## [PASSAGE FOR REVIEW]
+++
Monday, August 1, 2016

Getting a Grip on Multiple Sclerosis

So another year is more than halfway gone and I am beginning to finally get a grip on this thing called “Multiple Sclerosis.” It is a disease that takes up much of my brain space, figuratively speaking. Since there are various forms of the disease it can make people a bit uncomfortable. No doubt, a person of faith will always have those around them who will say, “Just trust God” or the classic, “God won’t give you more than you can handle.” Yes…yes he will and though I could reinvent the wheel, I will share this link with you regarding that thought: Click here

With that said, this disease does cause me to worry and it is hard not to let my mind wander at times. Thankfully, I have some answers regarding my diagnosis. After one of my least favorite lab tests (spinal tap) and seeing the results, I have the most common form of Multiple Sclerosis which is “Relapsing-Remitting Multiple Sclerosis” (RRMS) According to the National Multiple Sclerosis Society, the definition of RRMS is that it is “The most common disease course – [and] is characterized by clearly defined attacks of new or increasing neurologic symptoms. These attacks – also called relapses or exacerbations – are followed by periods of partial or complete recovery (remissions). During remissions, all symptoms may disappear, or some symptoms may continue and become permanent. However, there is no apparent progression of the disease during the periods of remission. At different points in time, RRMS can be further characterized as either active (with relapses and/or evidence of new MRI activity) or not active, as well as worsening (a confirmed increase in disability over a specified period of time following a relapse) or not worsening.”


So, there’s the update. On August 9th I go in for one more dye-injected MRI to see if any new lesions have formed. Of course I am staying positive and full of hope and faith but there comes a peace with knowing what you are dealing with so you know how to proceed. As always I appreciate your prayers.
+++
## [TO DO]
Copy out the entire blog post on multiple sclerosis word for word. The data are taken from a separate source.

## [DATA EXTRACT]
+++
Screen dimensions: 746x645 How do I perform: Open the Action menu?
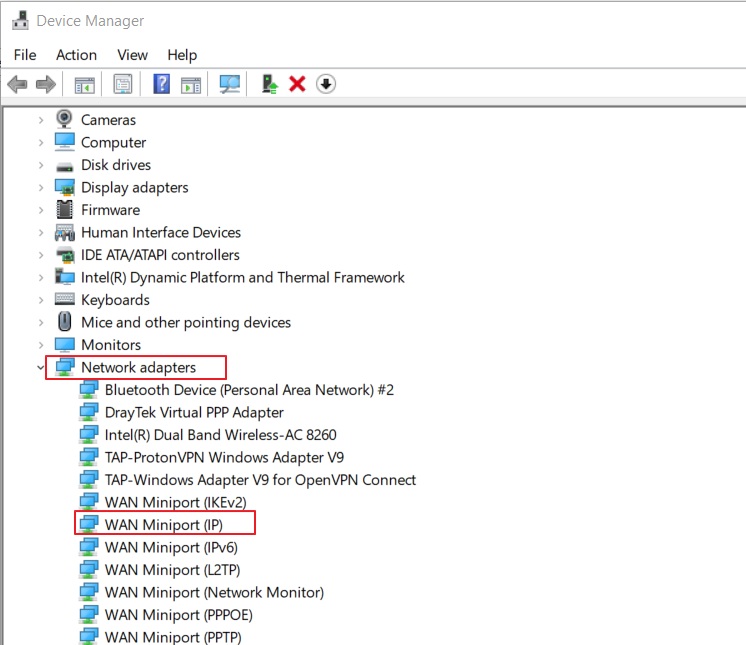[x=76, y=55]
+++
## [EXERCISE ANSWER]
Monday, August 1, 2016

Getting a Grip on Multiple Sclerosis

So another year is more than halfway gone and I am beginning to finally get a grip on this thing called “Multiple Sclerosis.” It is a disease that takes up much of my brain space, figuratively speaking. Since there are various forms of the disease it can make people a bit uncomfortable. No doubt, a person of faith will always have those around them who will say, “Just trust God” or the classic, “God won’t give you more than you can handle.” Yes…yes he will and though I could reinvent the wheel, I will share this link with you regarding that thought: Click here

With that said, this disease does cause me to worry and it is hard not to let my mind wander at times. Thankfully, I have some answers regarding my diagnosis. After one of my least favorite lab tests (spinal tap) and seeing the results, I have the most common form of Multiple Sclerosis which is “Relapsing-Remitting Multiple Sclerosis” (RRMS) According to the National Multiple Sclerosis Society, the definition of RRMS is that it is “The most common disease course – [and] is characterized by clearly defined attacks of new or increasing neurologic symptoms. These attacks – also called relapses or exacerbations – are followed by periods of partial or complete recovery (remissions). During remissions, all symptoms may disappear, or some symptoms may continue and become permanent. However, there is no apparent progression of the disease during the periods of remission. At different points in time, RRMS can be further characterized as either active (with relapses and/or evidence of new MRI activity) or not active, as well as worsening (a confirmed increase in disability over a specified period of time following a relapse) or not worsening.”


So, there’s the update. On August 9th I go in for one more dye-injected MRI to see if any new lesions have formed. Of course I am staying positive and full of hope and faith but there comes a peace with knowing what you are dealing with so you know how to proceed. As always I appreciate your prayers.